Translation:We are going to see a movie, are you coming, too?
Already reported, but the simple present doesn't make sense to use here, since it's used to indicate that an action is done in general. It may be a good idea to keep as an alternate translation for non-native English speakers, but really "We're going to see a movie, are you coming too?" is the only logical answer, unless there's a group of friends that habitually go and see the same movie.
And that have some kind of amnesia, such that they don't remember whether their other friend habitually comes along as well or not and they need to ask.
...maybe that's why they keep watching the same movie.
No be is a berbal prefix for movement into
You can sit in a movie theatre - but not a movie. And "sit" doesn't work with the second half. It has to be sitting (or going to/going to see etc).
Logically the two sentences are equal. But formally, the Hungarian one means something like "We are going to sit to watch a movie. Are you coming too?"

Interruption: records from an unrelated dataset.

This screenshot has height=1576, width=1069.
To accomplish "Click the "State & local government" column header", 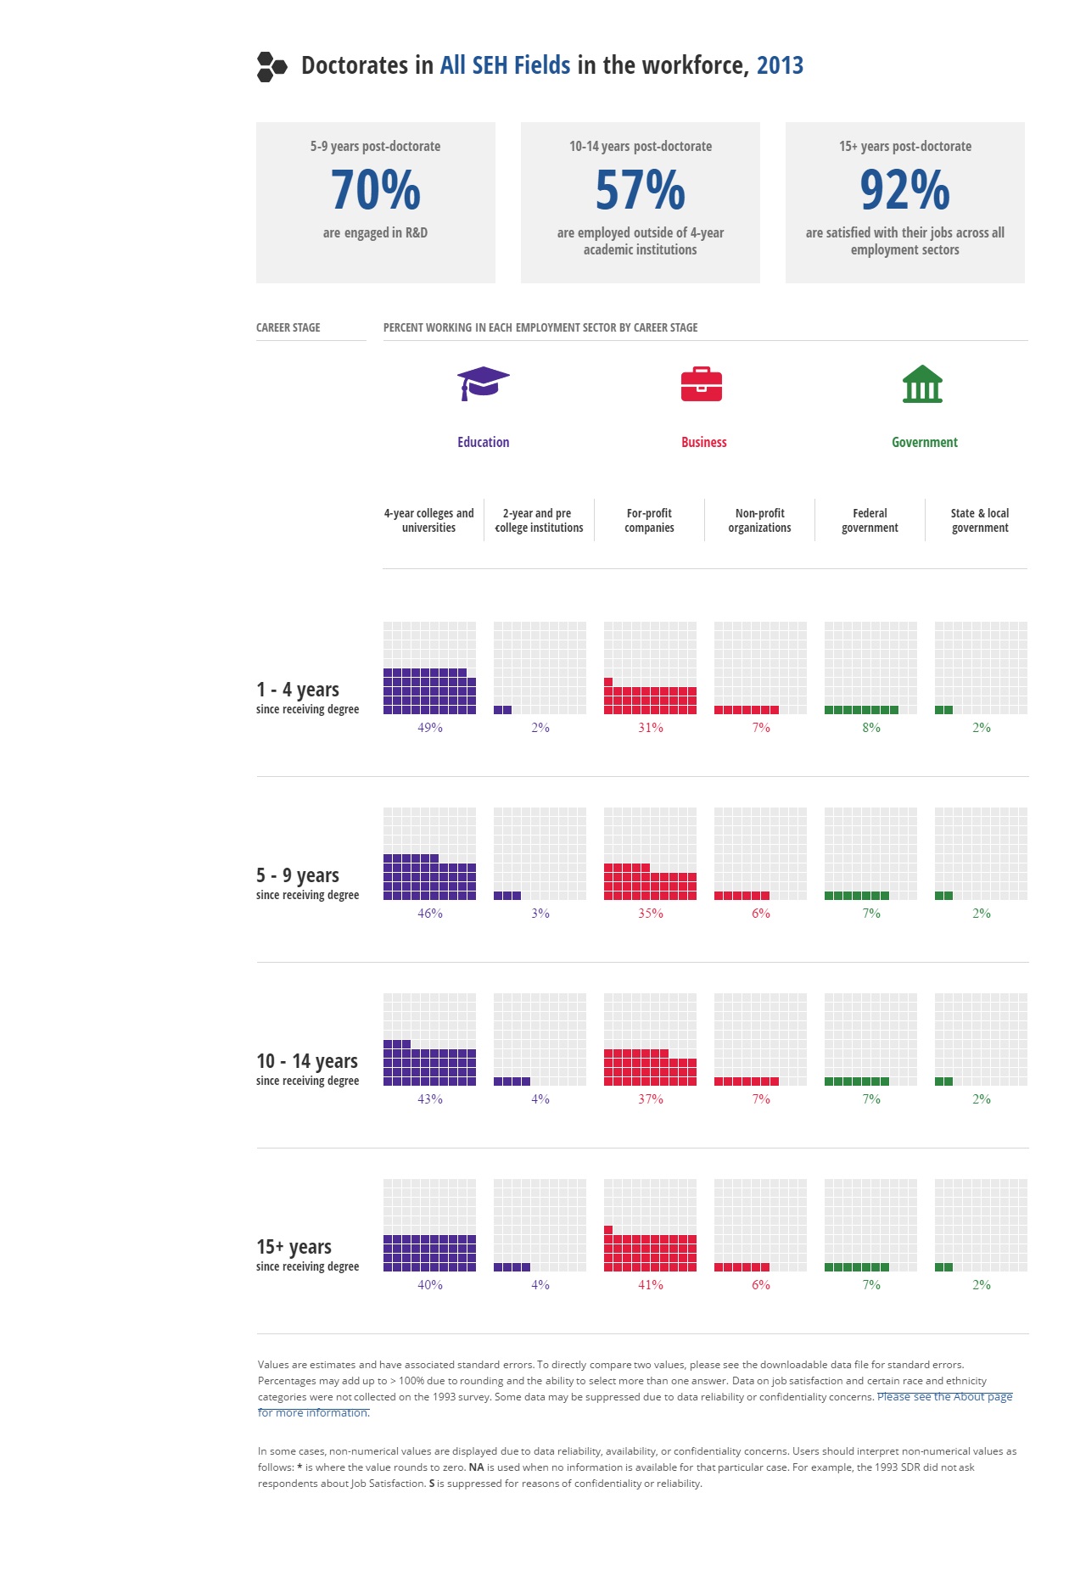I will [x=980, y=520].
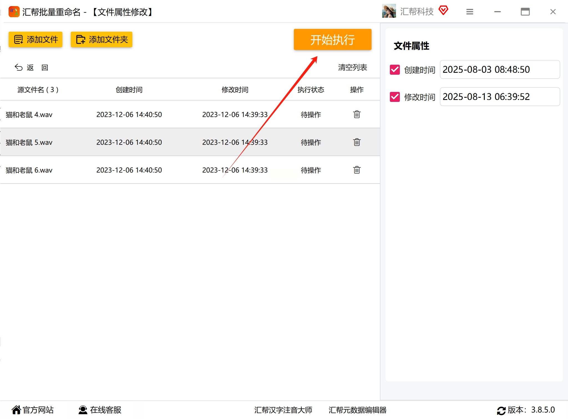Click the 修改时间 datetime input
The image size is (568, 419).
click(x=499, y=97)
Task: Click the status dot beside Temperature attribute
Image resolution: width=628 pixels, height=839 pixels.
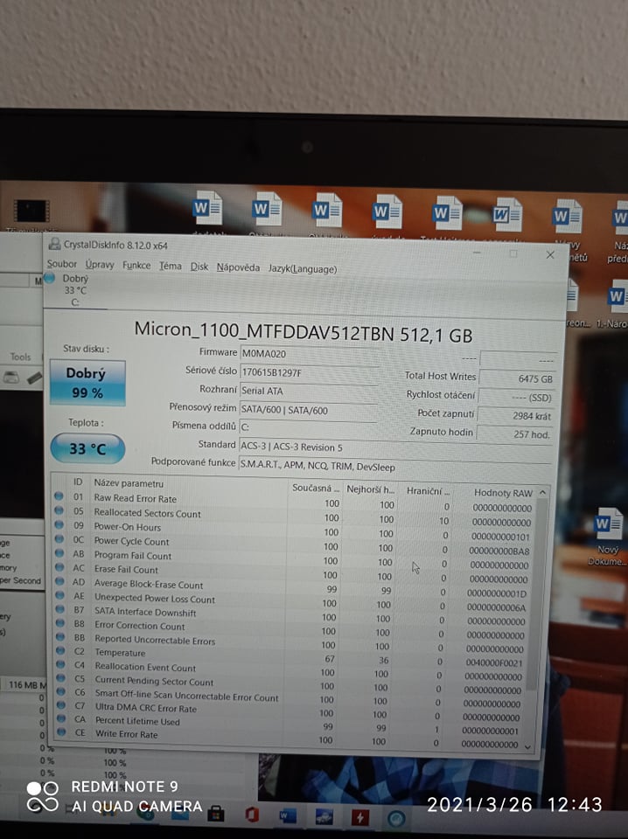Action: tap(59, 652)
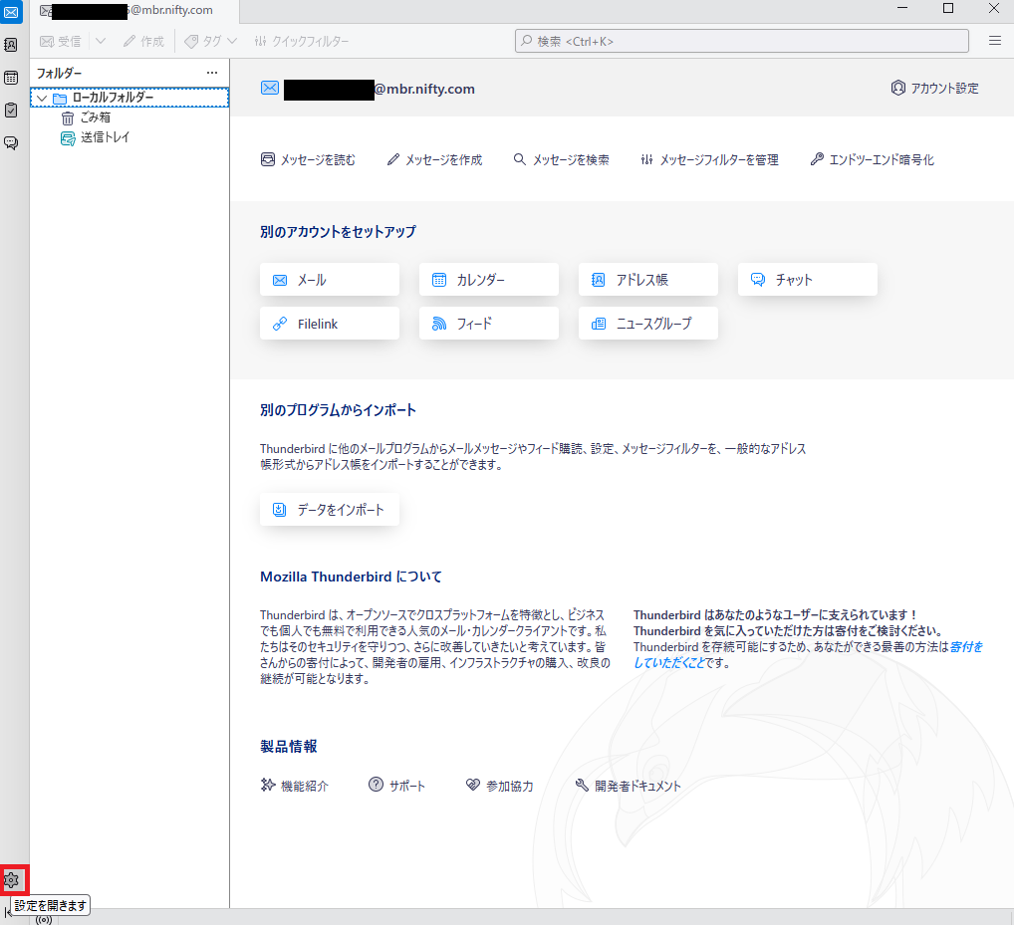Screen dimensions: 1014x925
Task: Open the hamburger application menu
Action: click(x=994, y=41)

I agree with all of you. This is a strange one. Maybe, as Levente suggests, a phrase that means something that is interpreted in English as the whole phrase, not the grammar and words in it. There certainly is no "going" and no "seeing" in the word for word translation. Must be something like "Wur takin in a flick, ya comin?" in English.
These sentences really mess with my mind.
Parts of it make sense in German, but not entirely, and there is often a fundamental mismatch with English, word for word.
beülünk works ok translated to German (but filmbe).
filmre would too, if it was beer and megyünk...
Rather suboptimal for a duolingo course and its rigid 1:1 system.